On Sat 04-Jun-2005 at 21:38 +0100, Pablo d'Angelo wrote:

> So the image list with the positions should be moved into a separate tab 
> after the optimize stage?

It could just be the second tab, I just think the lens tab should be
first and contain the "load images" stuff.

> How is the panorama field of view critical for the optimisation step? 
> Its not even used by the optimizer, as far as I know.

It isn't, but I see it as very closely linked to the panorama type
and should be in the same place.

> Hmm, where should the panorama tab be placed? just before or after the 
> optimizer tab?

Either has advantages.  There is never going to be a perfect order
for these things since any serious stitching involves an iterative
process, jumping back and forth between tabs.

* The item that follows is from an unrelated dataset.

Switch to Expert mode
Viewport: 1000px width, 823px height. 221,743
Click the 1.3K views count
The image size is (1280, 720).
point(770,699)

> > > - I'd quite like an interactive tool to manually pan, roll and zoom
> > > everything.  I currently do this by guessing values for the anchor
> > > image which is awkward at best.
> 
> Do you mean operations that can be used to specify yaw, pitch roll for 
> the panorama camera? This would essentially be a way to move and rotate 
> the currently fixed axes in the preview window, and then apply the changes.

> By zooming, you mean adjusting the HFOV/VFOV of the panorama?

Yes, this is why this would be a different thing from the current
preview.

If the existing preview pop-up gained zoom functionality, it should
be a simple enlargement with scroll-bars and middle-mouse panning -
These wouldn't change any panorama parameters.

The new tool would be a mini-panorama editor; zooming would change
fov, mouse panning would change pitch and yaw, and some other method
would adjust roll (this would also be the ultimate cropping tool for
single photographs).

So the tab that contains this new panorama editor needs to also
group all the other stuff that changes the output panorama: fit
button, centre button, hfov, vfov and panorama type selector.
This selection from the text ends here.